Entity farms with too many mobs
A well-designed mob farm kills mobs quickly. A poorly designed one lets hundreds of entities stack up in a kill chamber, each one consuming AI ticks, pathfinding calculations, and collision checks. Use /spark profiler to check entityTick times. If a specific chunk is eating tick time, teleport there and investigate. Consider setting max-entity-collisions in spigot.yml to 4 (down from the default 8) to reduce the cost of packed entities.
Unoptimized plugins
A single badly written plugin can destroy your TPS. Common offenders include plugins that run synchronous database queries on the main thread, scoreboard plugins that update every tick instead of every second, and region protection plugins that perform expensive lookups on every block break. Use Spark's profiler to identify which plugins are consuming the most tick time. If a plugin consistently shows up in the top 5 of your flame graph, look for alternatives or contact the developer.
Chunk generation
Generating new chunks is CPU-intensive work. When players explore new territory, the server has to generate terrain, decorate it with trees and structures, light it, and then send it to the client. This is the single biggest cause of TPS drops on new servers. The solution is pre-generating your world with Chunky before players log in. A pre-generated world eliminates this entire class of lag.

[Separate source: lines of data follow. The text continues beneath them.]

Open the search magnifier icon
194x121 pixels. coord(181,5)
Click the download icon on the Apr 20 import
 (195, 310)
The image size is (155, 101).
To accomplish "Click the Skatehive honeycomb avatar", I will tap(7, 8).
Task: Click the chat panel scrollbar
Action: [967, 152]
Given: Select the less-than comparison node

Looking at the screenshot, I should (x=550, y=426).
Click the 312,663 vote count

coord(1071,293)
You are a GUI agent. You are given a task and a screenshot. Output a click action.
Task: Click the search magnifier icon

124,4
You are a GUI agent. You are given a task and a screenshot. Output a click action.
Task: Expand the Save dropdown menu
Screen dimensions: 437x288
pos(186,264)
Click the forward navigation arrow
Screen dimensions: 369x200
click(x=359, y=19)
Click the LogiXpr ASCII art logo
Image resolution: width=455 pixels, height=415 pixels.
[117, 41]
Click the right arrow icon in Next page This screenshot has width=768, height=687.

Step-by-Step Tuning Process
Do not change everything at once. Follow this process:
- Step 1: Install Spark and run a profiler for 10 minutes during normal play. Save the report.

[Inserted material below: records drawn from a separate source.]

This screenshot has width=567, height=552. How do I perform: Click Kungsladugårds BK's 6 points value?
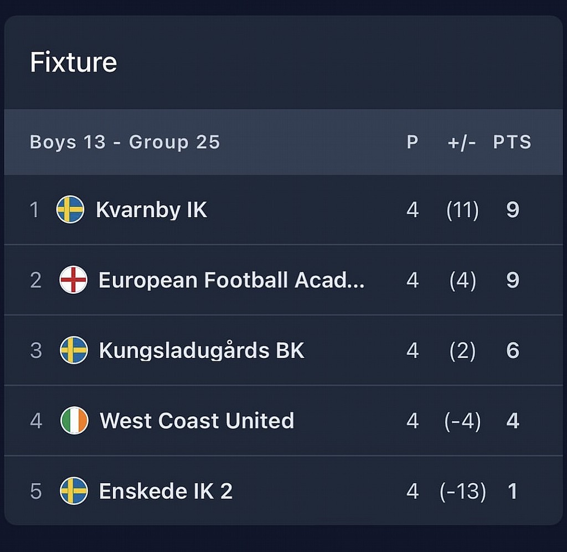513,350
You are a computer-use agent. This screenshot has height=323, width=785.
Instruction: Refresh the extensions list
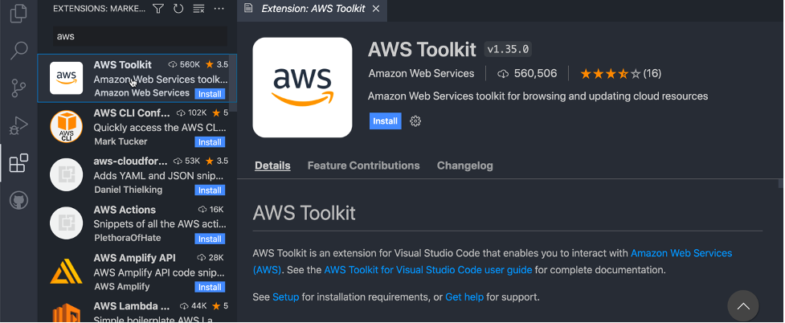178,9
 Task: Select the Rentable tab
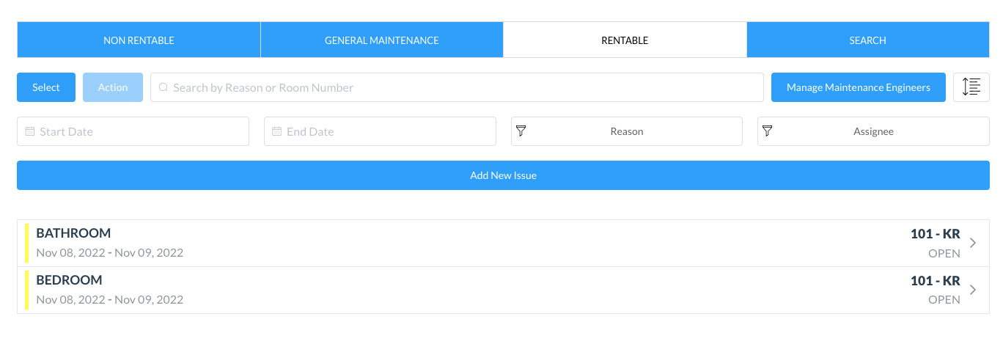click(625, 40)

- Step 2: Read the flame graph. Identify whether the main bottleneck is entity ticking, chunk loading, plugin X, or something else.

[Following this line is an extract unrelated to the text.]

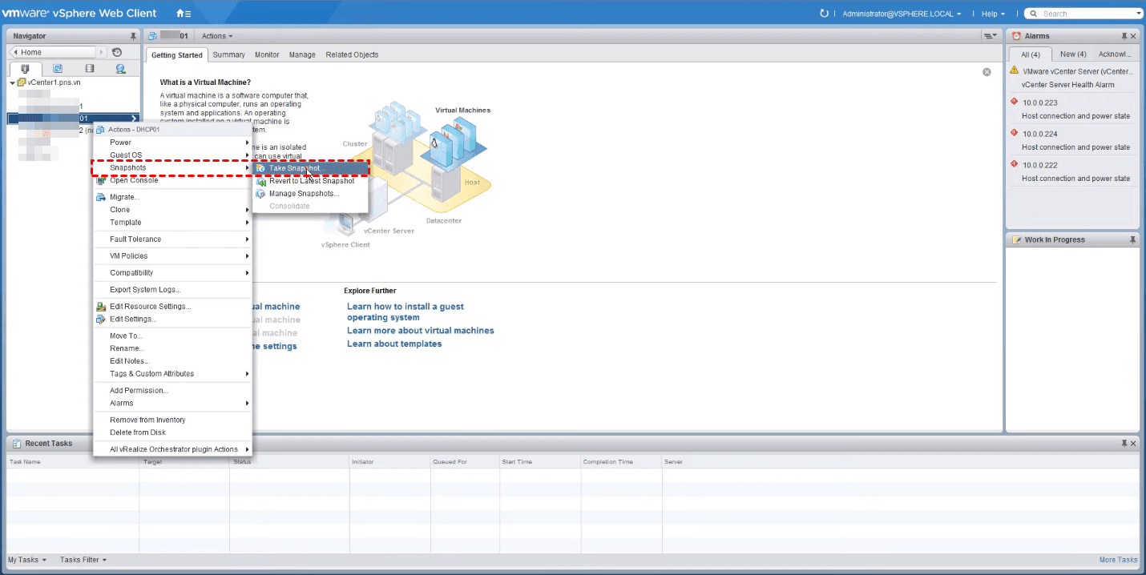
Task: Open the Help dropdown menu
Action: (993, 14)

- Step 3: Apply the relevant config changes from above, one group at a time. Restart the server after each change.
- Step 4: Run another Spark profile under similar conditions (same player count, same activities). Compare the tick durations.
- Step 5: If TPS is still dropping, address the specific killer (remove hoppers, limit farm sizes, replace a slow plugin).
- Step 6: Pre-generate your world to remove chunk generation lag entirely.
- Step 7: Review your JVM flags. Bad garbage collection settings cause periodic TPS spikes even when your configs are otherwise perfect.
Repeat this cycle whenever you add new plugins, expand the world border, or notice TPS starting to slip. Performance tuning is not a one-time task. It is ongoing maintenance, and the servers that run at a smooth 20 TPS are the ones where the admin actually checks Spark regularly.